Stasera la "fiorentinità" si è fatta carne e respiro tra le pietre millenarie del centro storico. Piazza Santa Maria Novella, fin dal tardo pomeriggio, si è trasformata in una marea umana color della porpora, un raduno che ha dato il via ufficiale alle celebrazioni del centenario della Fiorentina (1926-2026).
Per noi fiorentini, la squadra non è un’entità ospitata dalla città; Firenze è la sua squadra. Questo centenario è un rito collettivo che travalica il calcio per farsi identità, unendo il passato dei pionieri al futuro delle nuove generazioni. Nelle fotografie l'essenza di questa notte, con il video del discorso che Giuseppe B. Commisso ha rivolto al popolo riunito nel cuore della città.
Davanti a una piazza stracolma, il Presidente ha pronunciato parole che hanno toccato le corde più profonde del tifo. Il suo discorso non si è concentrato sui freddi numeri del bilancio, ma sulla "geografia umana" che da un secolo sostiene il Giglio, tracciando un arco ideale che va dalla polvere dorata delle vecchie foto d'archivio alla modernità d'avanguardia del Viola Park.
Riconoscendo il debito storico del club verso la sua gente, il Presidente ha dichiarato: «I veri protagonisti del nostro secolo di storia sono proprio i Fiorentini, che anno dopo anno hanno contribuito a costruire l'identità del club». Una presa di posizione forte che celebra il tifoso come architetto della storia viola, custode di un patrimonio che è insieme sportivo e civile.
La Curva Fiesole ha suonato la carica con striscioni apparsi ovunque: l'appello era chiaro: "Tutto il Popolo Viola" doveva rispondere presente. Dalle 19:00, la piazza si è riempita di generazioni diverse, dai nonni ai nipoti, tutti rigorosamente in maglia viola — da quelle storiche e sbiadite recuperate in soffitta alle ultimissime versioni ufficiali. L'organizzazione ha raccomandato di onorare la bellezza del "museo a cielo aperto" che ci ospitava, evitando petardi e concentrando l'energia su bandiere, stendardi e cori incessanti. L'invito a esporre i vessilli viola alle finestre ha fatto sì che l'intera città partecipasse visivamente a questa veglia di passione.
Alle ore 21:00, il raduno è diventato movimento. Non un semplice corteo, ma una suggestiva fiaccolata che ha illuminato le direttrici del potere e della fede fiorentina. La marea viola ha attraversato il cuore pulsante di Firenze, culminando in uno spettacolo di scintille in Piazza della Signoria, per poi dividersi in un finale coreografico sui ponti della città.

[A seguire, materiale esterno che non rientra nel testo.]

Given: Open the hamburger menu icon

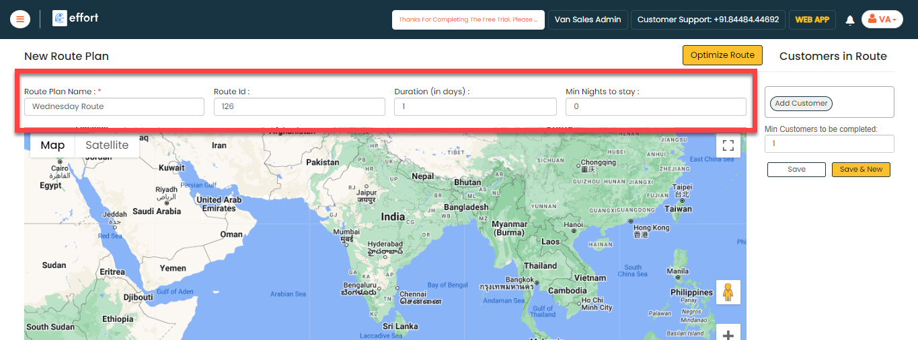Looking at the screenshot, I should [x=20, y=20].
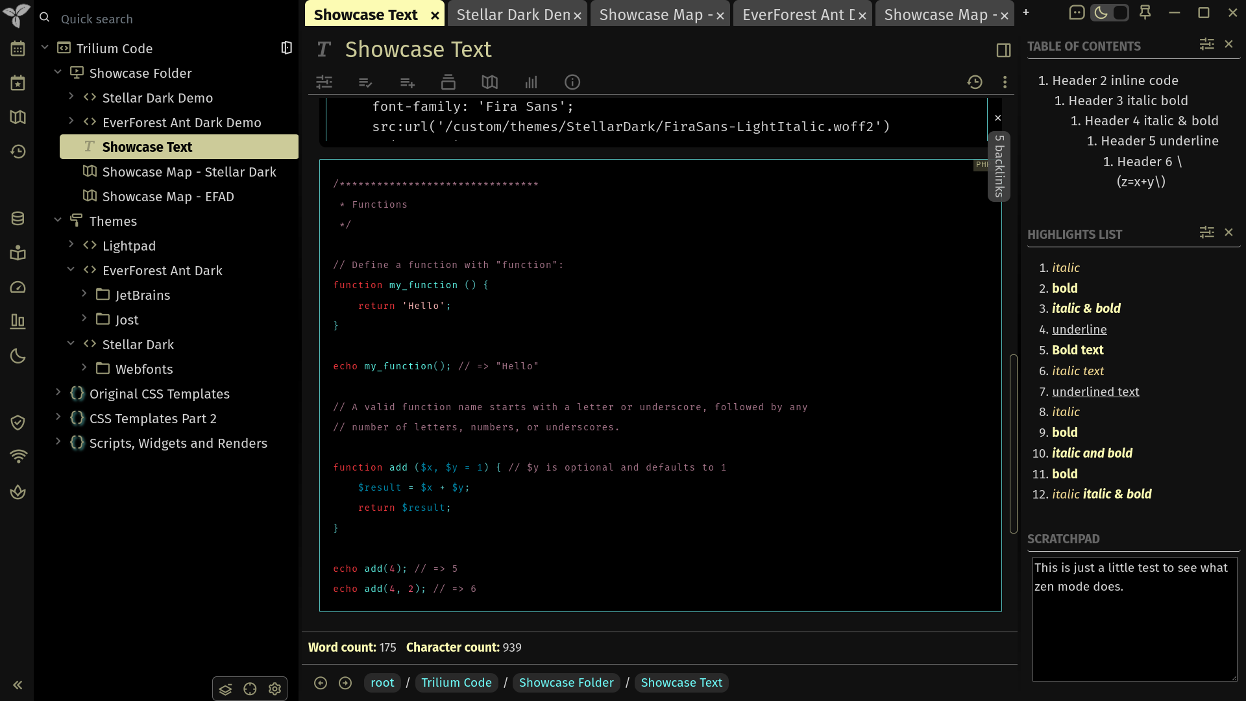Expand the Scripts, Widgets and Renders folder
The width and height of the screenshot is (1246, 701).
click(x=57, y=443)
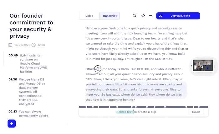219x134 pixels.
Task: Star this meeting as favorite
Action: tap(143, 16)
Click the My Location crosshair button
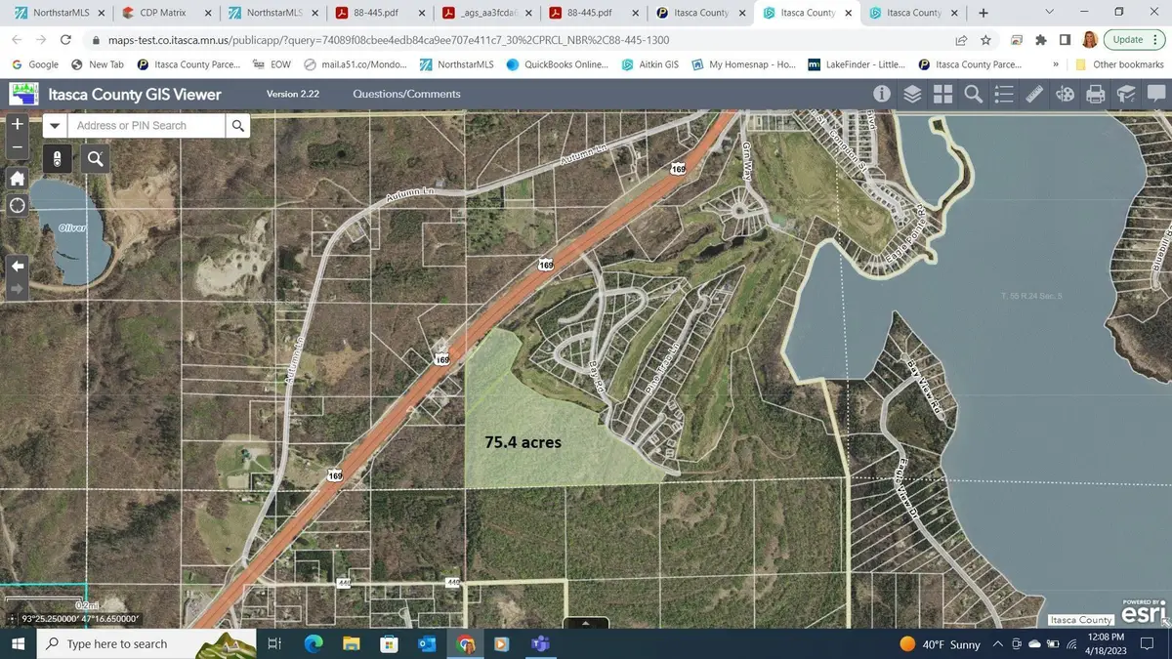This screenshot has height=659, width=1172. click(17, 205)
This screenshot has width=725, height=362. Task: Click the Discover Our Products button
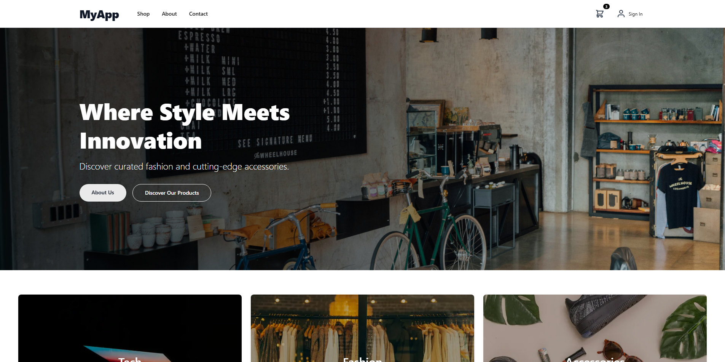click(x=172, y=193)
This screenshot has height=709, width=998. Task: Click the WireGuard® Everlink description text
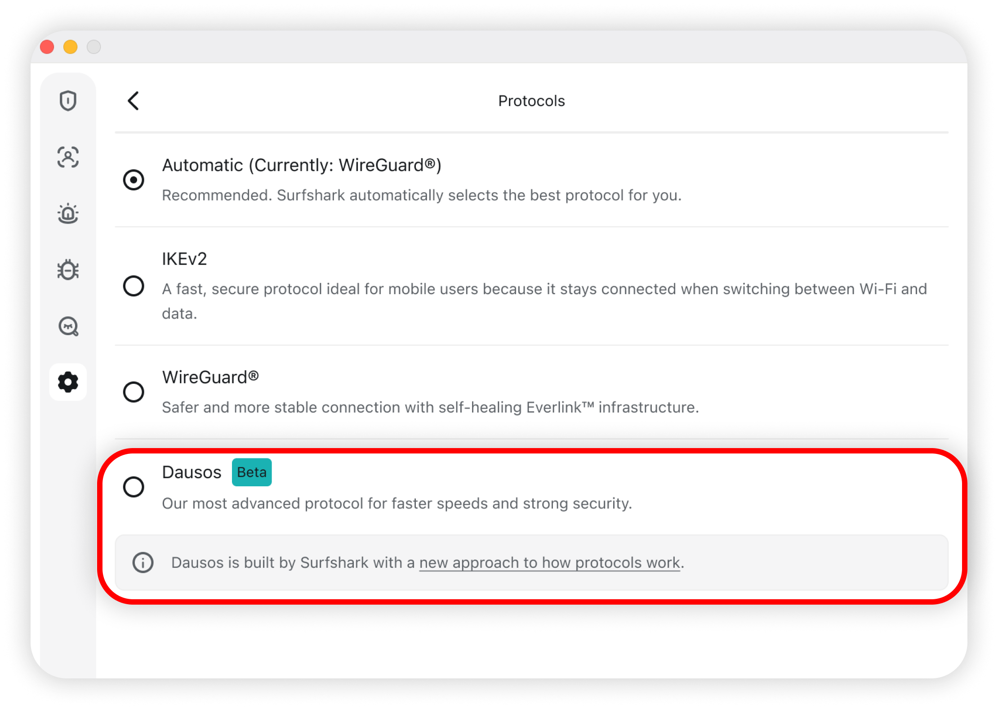pyautogui.click(x=430, y=407)

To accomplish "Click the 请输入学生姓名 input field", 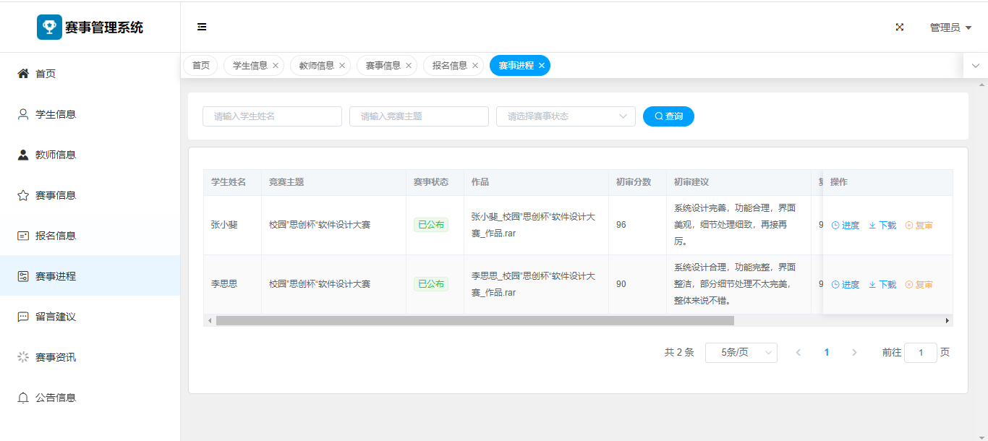I will click(272, 116).
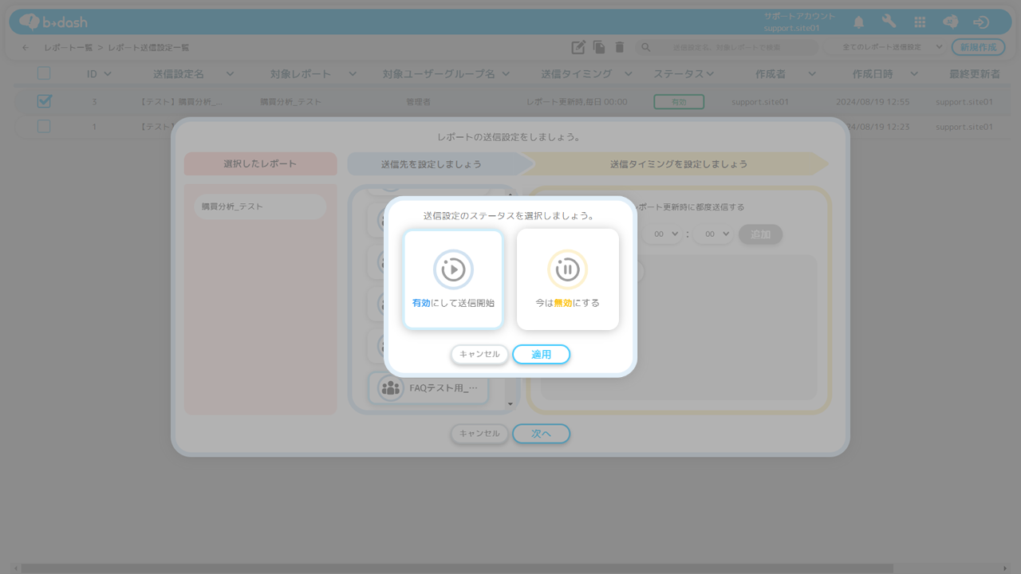
Task: Check the checkbox for row ID 1
Action: click(x=44, y=126)
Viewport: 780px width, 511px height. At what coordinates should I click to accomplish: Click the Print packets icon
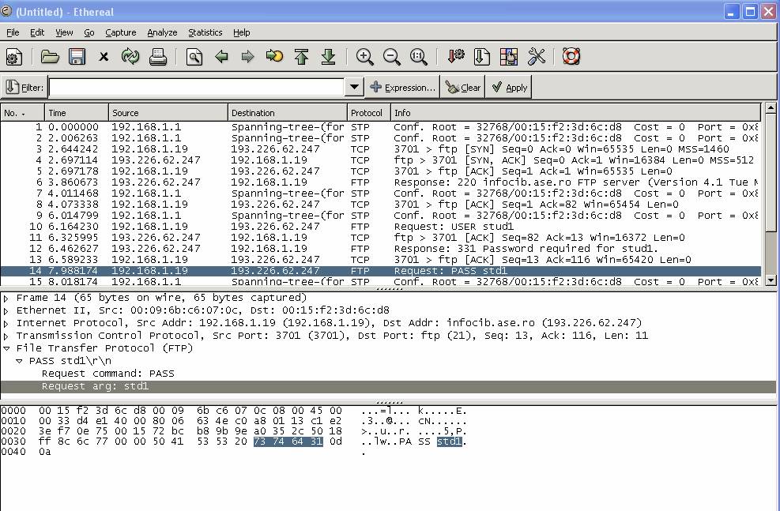point(157,57)
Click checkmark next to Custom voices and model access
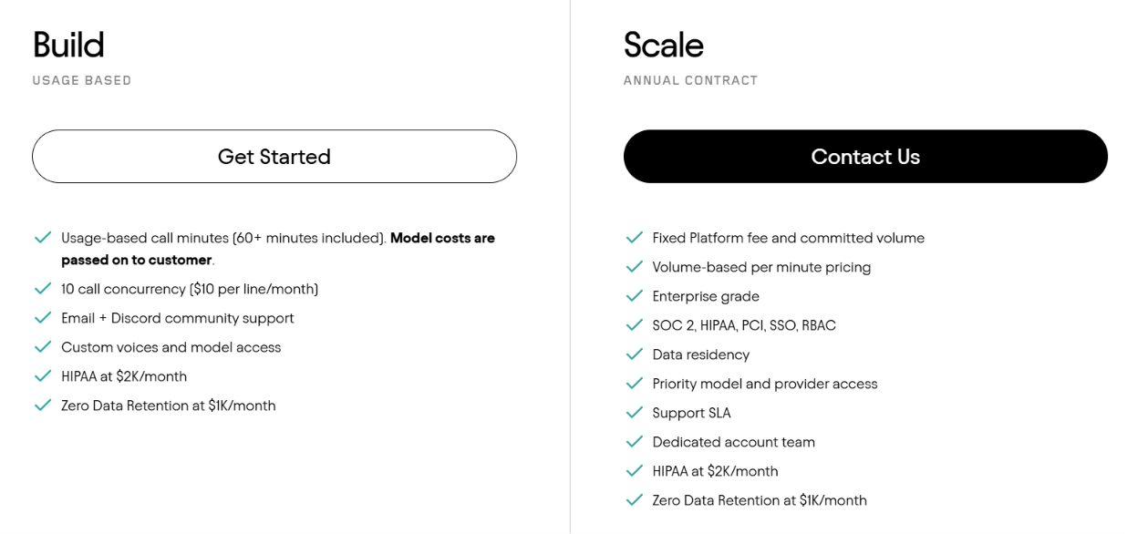The width and height of the screenshot is (1127, 534). coord(43,347)
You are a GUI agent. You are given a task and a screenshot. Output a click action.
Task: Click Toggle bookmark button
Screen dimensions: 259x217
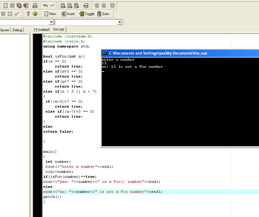87,14
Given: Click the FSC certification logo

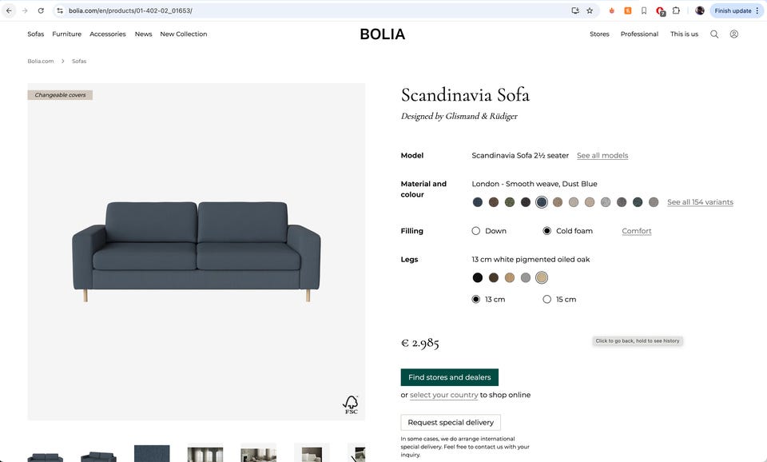Looking at the screenshot, I should click(x=351, y=404).
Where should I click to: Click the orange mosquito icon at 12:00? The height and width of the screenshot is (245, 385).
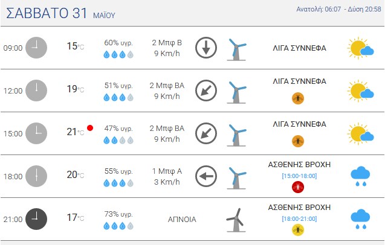pyautogui.click(x=298, y=98)
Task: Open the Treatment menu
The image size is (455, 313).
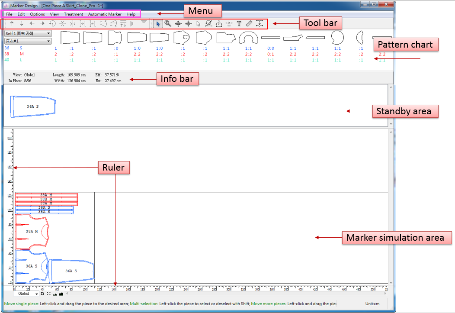Action: [74, 14]
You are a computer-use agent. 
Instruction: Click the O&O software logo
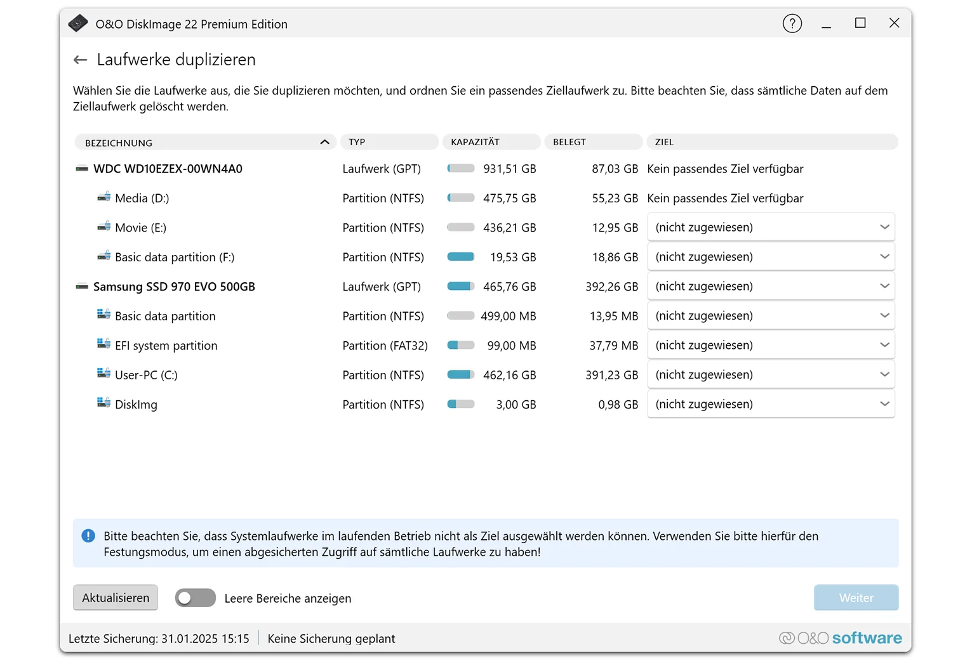(840, 638)

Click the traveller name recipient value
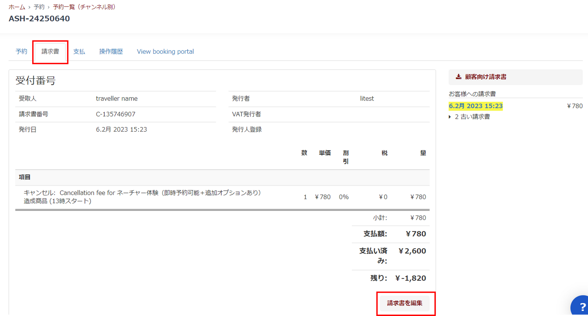[117, 99]
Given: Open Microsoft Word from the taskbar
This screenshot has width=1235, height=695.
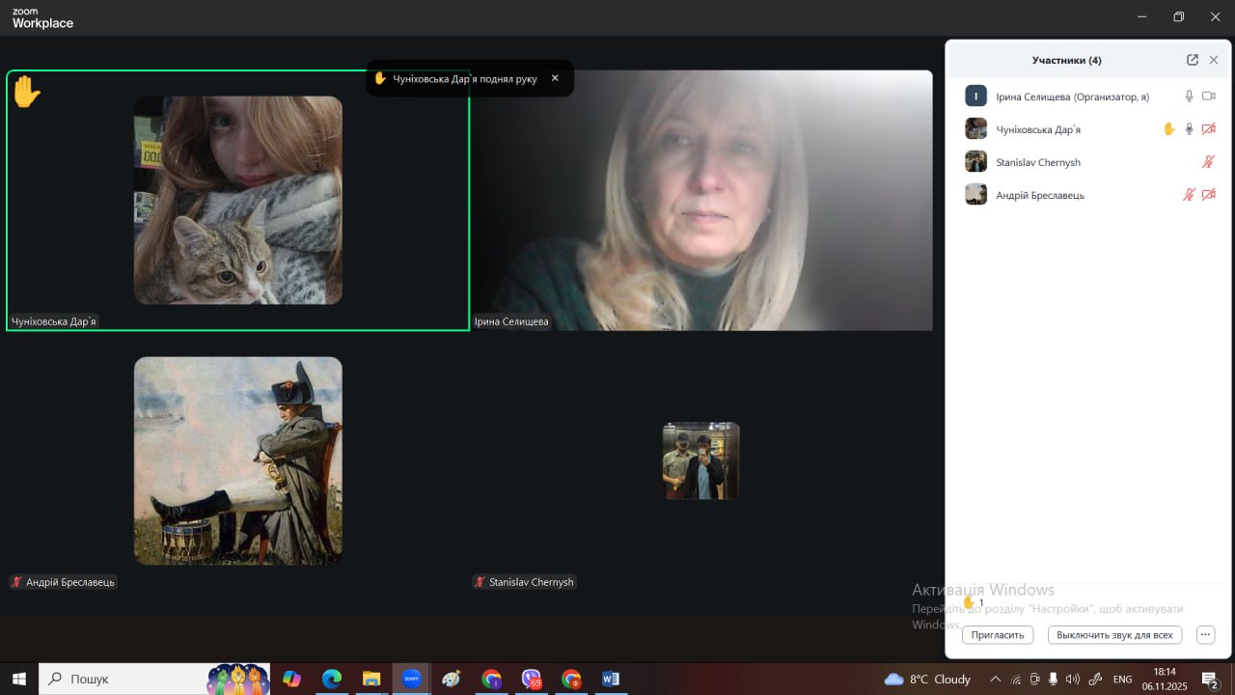Looking at the screenshot, I should pyautogui.click(x=611, y=679).
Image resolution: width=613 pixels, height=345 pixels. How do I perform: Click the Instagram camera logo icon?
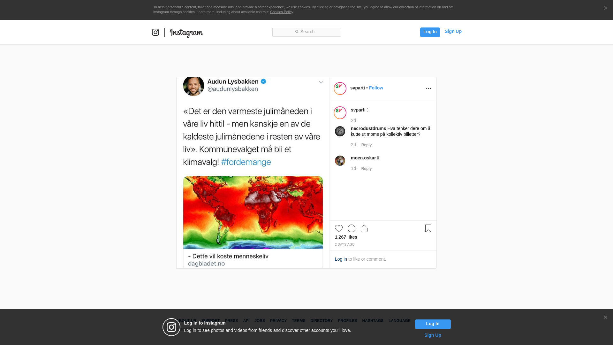(155, 32)
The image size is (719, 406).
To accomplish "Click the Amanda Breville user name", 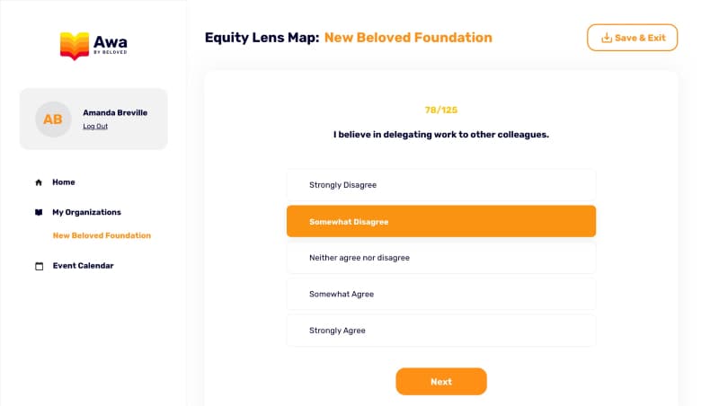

Al termine di Via Por Santa Maria, il corteo si è diviso in due ali. Il primo gruppo ha proseguito su Lungarno Acciaiuoli fino a Ponte Santa Trinita. Il secondo gruppo ha percorso Piazza del Pesce, Lungarno Medici, Piazza dei Giudici e Lungarno Diaz, fermandosi su Ponte alle Grazie.
L'amministrazione comunale ha voluto sancire il valore storico del centenario. Attraverso Firenze Smart, nelle notti del 28 e 29 agosto, i simboli della nostra fierezza architettonica si tingeranno dei colori del club.
La festa non si ferma a questa fiaccolata. Il calendario dei cento anni offre momenti di valore culturale e sportivo:
- Mostra "Cent'anni di Fiorentini": Presso il Cortile di Michelozzo a Palazzo Vecchio (fino al 13 settembre). Un'esposizione di 13 opere fotografiche dell'Archivio Foto Locchi, un tesoro tutelato dal Ministero della Cultura che racconta la trasformazione dei nostri riti domenicali dagli anni '30 a oggi.
- Fiorentina-Frosinone: Il ritorno al Franchi il 29 agosto, già dichiarato "Tutto Esaurito" con 14.556 abbonati che hanno firmato il loro "certificato di fede".
Dopo la gara, i festeggiamenti ufficiali del Centenario proseguiranno sul prato di Campo di Marte.
- Operazione Nostalgia (2 settembre): Il grande ponte generazionale. Il ritorno di Roberto Baggio, il "Divin Codino", e Gabriel Omar Batistuta, il "Re Leone". Un evento irripetibile per unire chi ha vissuto i loro gol e chi li ha conosciuti solo attraverso i racconti dei padri.
Dalle partenze sui tram affollati degli anni '30 immortalati dall'Archivio Locchi, fino ai moderni campi del Viola Park, il filo della passione viola non si è mai spezzato.